Venture Café and District Hall Providence, sister organizations that fall under the umbrella of Venture Café New England, are recommitting to their mandate to amplify voices of color in the Rhode Island ecosystem—a pillar of Venture Café already, which emphasizes that “innovation is for everyone,” but one that is especially urgent now. 

Last week, Whitney was one of five panelists in a virtual Venture Café session framed around discussing racial inequity. That session was just a first step in Venture Café’s new action plan, which the organization outlined in a statement last week. Whitney and Sydney Manning, marketing coordinator at Venture Café Providence, have also put out a call for submissions to build a list of businesses and organizations owned or led by minorities in Rhode Island.

So far, the list has just a few responses, Whitney and Manning said. But the eventual goal is to create a robust directory that Venture Café and similar organizations can use to guide their programming. It might make a good reference for investors and consumers, too, as well as entrepreneurs of color who want to connect.

“it’s really hard to believe that something is for you if no one else in the room looks like you,” Whitney said. “We want to provide representation so people feel welcome and believe things are actually attainable, that they can launch and grow their businesses.”

Venture Café’s global team is considering hosting more pitch competitions, which traditionally have been a successful avenue to get more diverse founders in the room, Manning said. Venture Café Providence is also in talks to partner with other business-focused organizations and the Providence Mayor’s Office on events.

Those new initiatives, as well as the messaging around them, will be critical if the Ocean State innovation community wants to be more equitable. A February report from Fit Small Business on the state of Black entrepreneurship ranked Rhode Island the third-worst state for Black small business owners. The same report found that overall, just 1 percent of venture-backed startup founders are Black.

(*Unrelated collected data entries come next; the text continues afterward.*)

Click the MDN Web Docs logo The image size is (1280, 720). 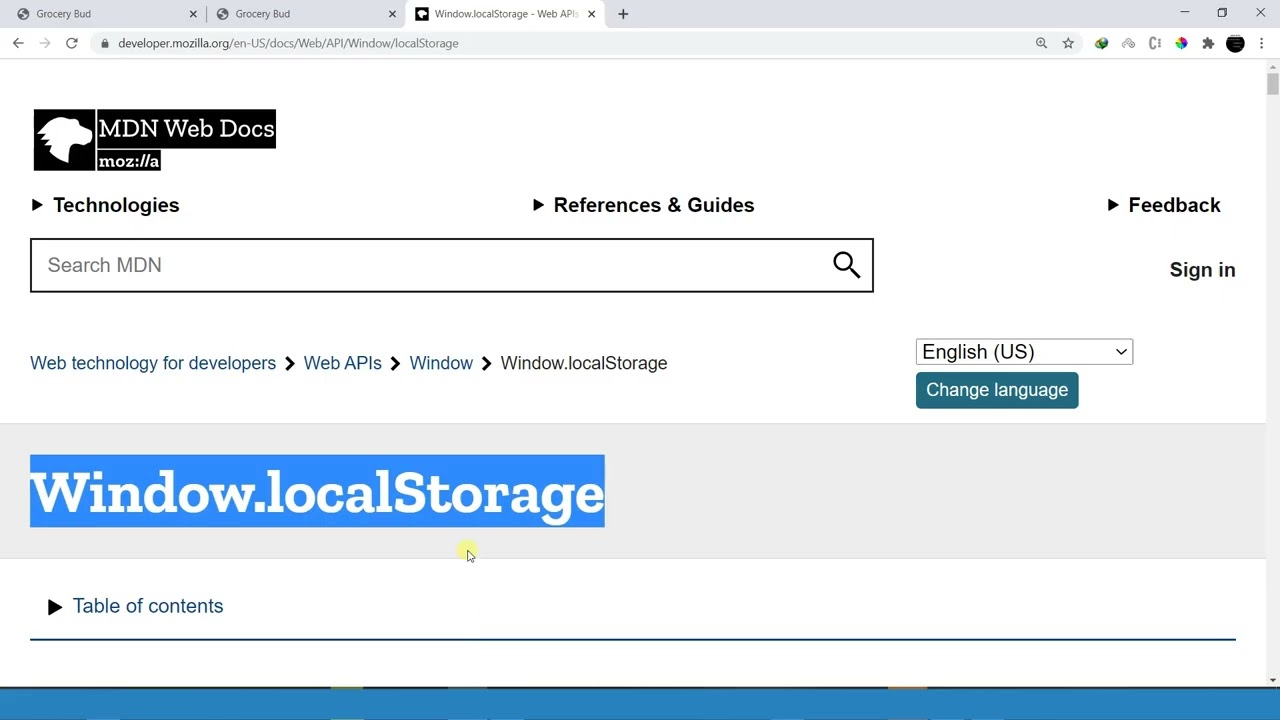(x=154, y=140)
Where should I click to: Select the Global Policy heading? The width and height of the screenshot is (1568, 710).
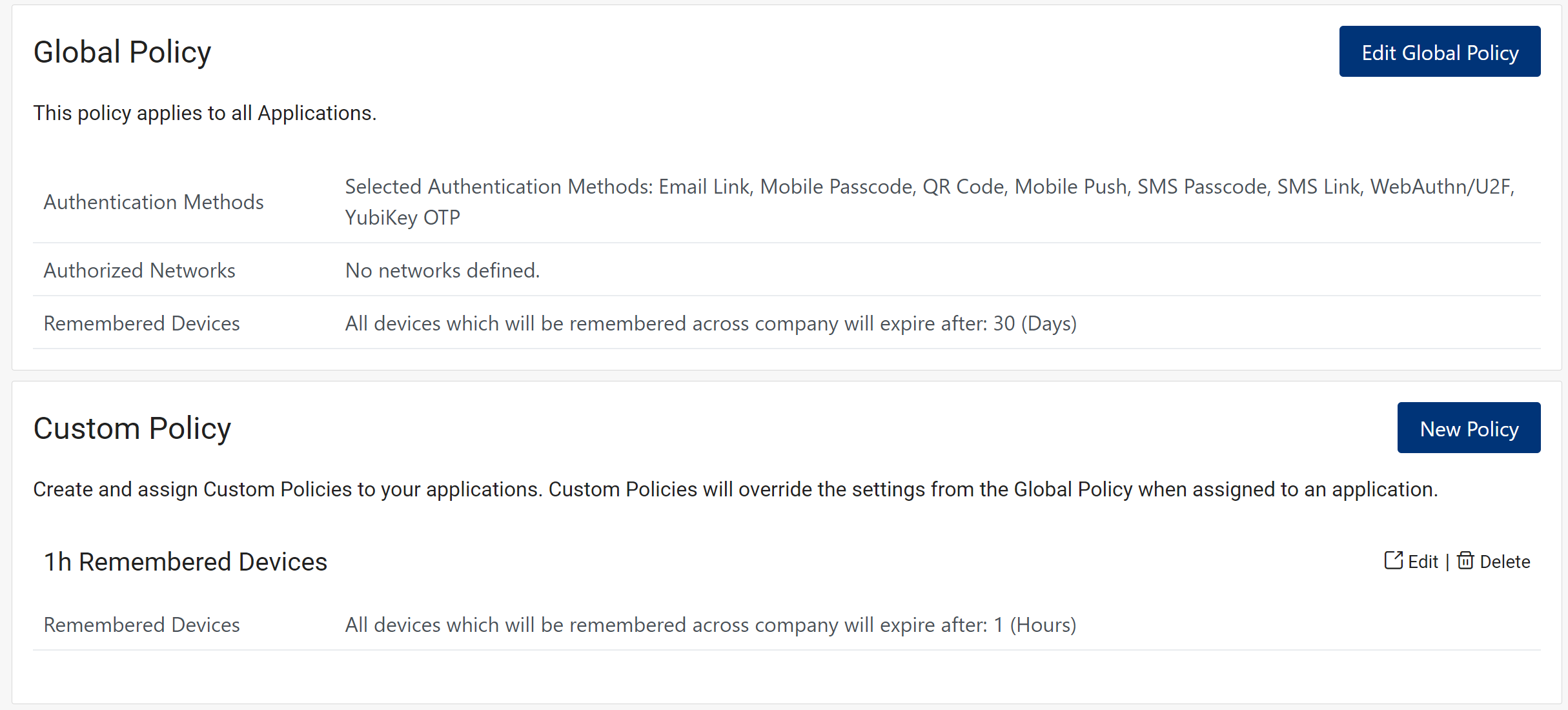pyautogui.click(x=122, y=52)
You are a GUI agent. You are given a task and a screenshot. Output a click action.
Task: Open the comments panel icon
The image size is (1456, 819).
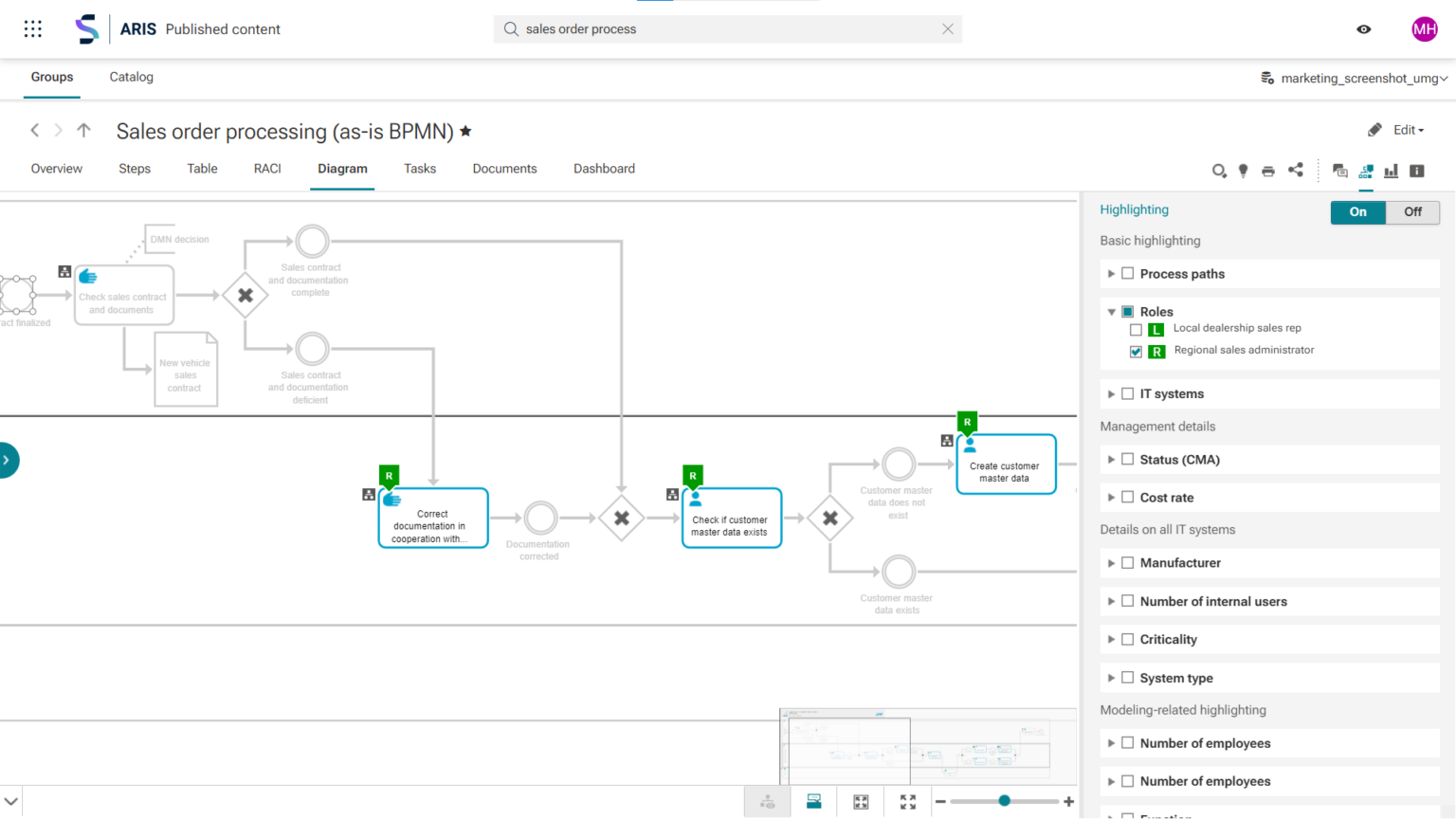point(1339,171)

“It’s something Sydney and I, both being women of color, both see and feel in our day-to-day,” Whitney said. “If we feel that way and we’re in the [District Hall] space, imagine someone who isn’t in the inner circle. They might feel like it’s not for them. It’s this beautiful, glass, well-constructed building. If we sometimes feel like it’s not for us, imagine the rest of the community of people of color.”

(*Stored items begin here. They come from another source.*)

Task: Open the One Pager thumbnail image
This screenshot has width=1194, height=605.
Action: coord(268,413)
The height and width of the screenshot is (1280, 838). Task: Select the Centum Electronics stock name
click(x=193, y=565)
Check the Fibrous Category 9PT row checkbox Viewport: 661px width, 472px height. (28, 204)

Aside from Venture Café and District Hall Providence, a handful of other startup organizations with Rhode Island presences are making moves. 

MassChallenge, which runs an accelerator in Rhode Island, has outlined steps to ensure its programs are more equitable. In an email, CEO Siobhan Dullea said she views those steps as early components of a “transformational process” designed to address MassChallenge’s overall organizational culture.

“We—and many others in the innovation community—are in a unique position to use our privilege, platform and networks to provide immediate opportunities to Black founders while working towards long-lasting change by breaking down systemic barriers in the innovation community,” Dullea said.

The process will begin with an analysis of the talent acquisition data on MassChallenge’s own team, as well as a review of application and finalist data to ensure the program’s existing recruiting and judging practices aren’t leaving out entrepreneurs of color. Each of MassChallenge’s 2020 programs will include anti-bias and anti-racist trainings for their mentors, startups and teams, and MassChallenge will also create a formal cross-cohort networks of founders from diverse backgrounds.

As Manning points out, it will take a great deal of collaboration for any long-lasting change in the Rhode Island startup ecosystem.

“Nothing is solved alone,” she said. “This is a team effort. The way that we move forward is together.”